“I’m sure glad I didn’t raise me any girls… Who knows how they’da turned out!”
During the Depression, notorious gangster ‘Ma’ Barker (Shelley Winters) leads her four grown sons (Don Stroud, Clint Kimbrough, Robert De Niro, and Robert Walden) on a deadly crime spree across the Ozarks.
Bloody Mama — one of the last films directed by famed B-movie producer Roger Corman — is widely acknowledged as one of his best, and remains a bizarrely compelling cult favorite. Loosely based on the exploits of Kate ‘Ma’ Barker and her sons, Bloody Mama is a surprisingly complex — albeit entirely “imagined” — interpretation of this infamous clan’s warped existence. The film opens with a disturbing scene of young Barker (Lisa Jill) being raped in the forest by her father and brothers, thus establishing the ethos that in the backwoods Barker family, “blood is thicker than water”; immediately afterward, we see ‘Ma’ Barker (Winters) bathing her grown sons, and are quickly made to understand that she holds a firm matriarchal grip over them, both psychologically (her word is God) and sexually (she sleeps with her sons at will). In response, each son is uniquely neurotic: Stroud (the oldest) is uncontrollably violent and Oedipally obsessed with his long lost father; Walden is meekly dominated by his jailhouse lover (Bruce Dern, gleefully psychotic in a bit role); Kimbrough is a religious fanatic; and De Niro (film fanatics take note!) is a loopy coke fiend.

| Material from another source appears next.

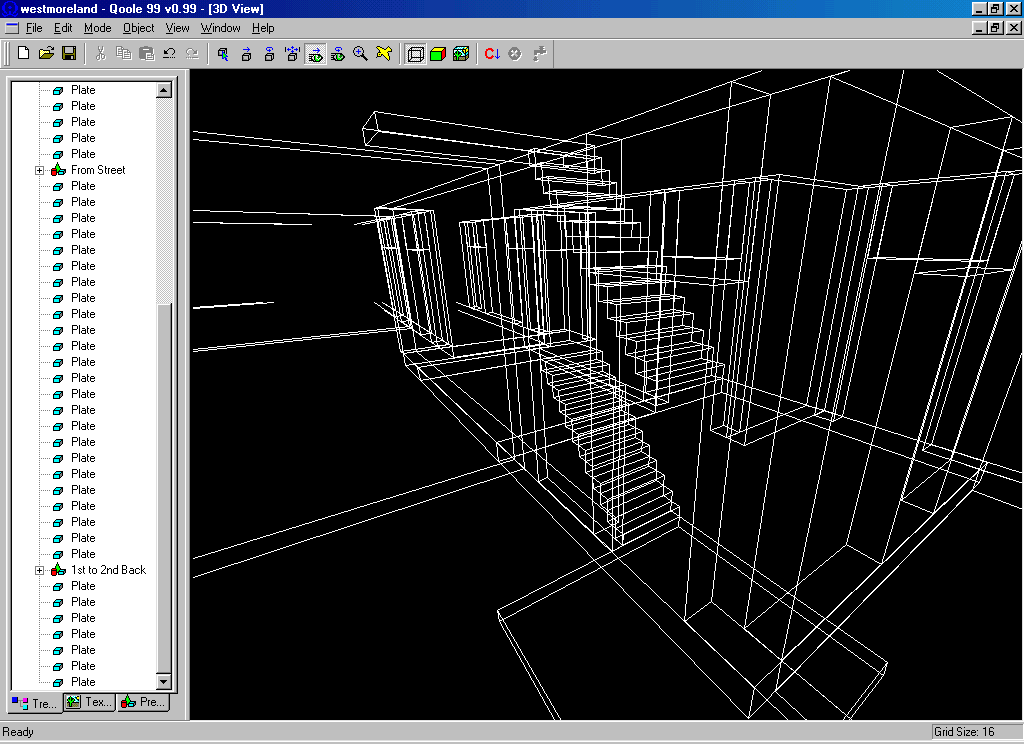Save the map with the floppy disk icon
This screenshot has width=1024, height=744.
[69, 53]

Corman, working with a slightly higher budget than usual, does an admirable job recreating the Depression era exploits of the Barkers, who — much like Bonnie Parker and Clyde Barrow — became notorious celebrities in their day. But the Barkers’ criminal misadventures ultimately take a backseat to the more fascinating saga of their bizarrely dysfunctional family dynamics, which eventually — perhaps inevitably — precipitate their fatal undoing. Winters (100% invested in her role; she’s perfectly cast here) is the glue that holds this perverted household together; but when she starts ordering the deaths of innocent hostages — first a vivacious young swimmer (Pamela Dunlap) who flirts (at her own unknowing peril) with De Niro, then a compellingly decent millionaire (Pat Hingle) who’s been kidnapped for ransom — her children finally begin to realize that Mommy doesn’t always know best. Alas, by this point it’s too late for any genuine redemption to come to the Barker clan — so bloodthirsty audiences can rest assured that a riveting denouement lies in wait.

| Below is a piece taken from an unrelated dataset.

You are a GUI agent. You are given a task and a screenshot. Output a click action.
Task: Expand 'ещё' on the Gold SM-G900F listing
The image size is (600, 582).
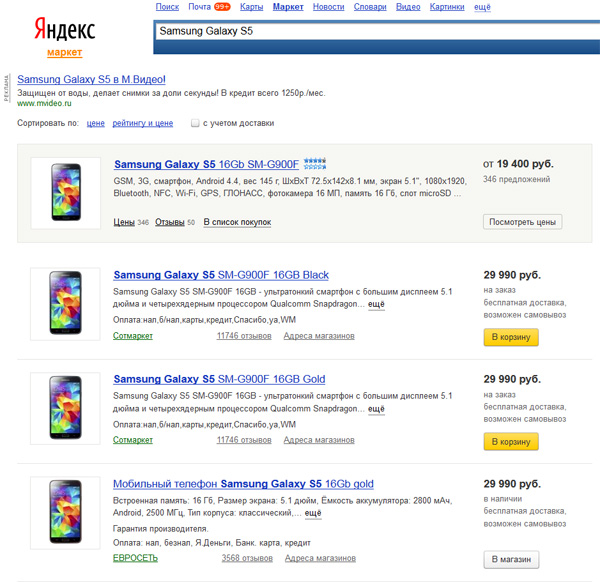tap(376, 409)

P.S. In a 1970 interview with Sight and Sound magazine, Corman himself acknowledged that comparisons with the previous year’s cult hit Bonnie and Clyde were inevitable, but noted that his approach “was not to romanticize or glorify, but to stay closer to what I felt the reality was.” While Bonnie and Clyde is clearly the superior film in many ways, the two movies ultimately rest upon their own unique merits.
Redeeming Qualities and Moments:
- Shelley Winters as Ma Barker
- Pat Hingle as Sam Pendlebury, the millionaire hostage
- Don Stroud as Herman Barker
- Robert De Niro as Lloyd Barker
- Pamela Dunlap as “Rembrandt” (the ill-fated young swimmer encountered by De Niro
Yes, as one of Corman’s best pictures, and a cult favorite. Listed as a Cult Movie in the back of Peary’s book.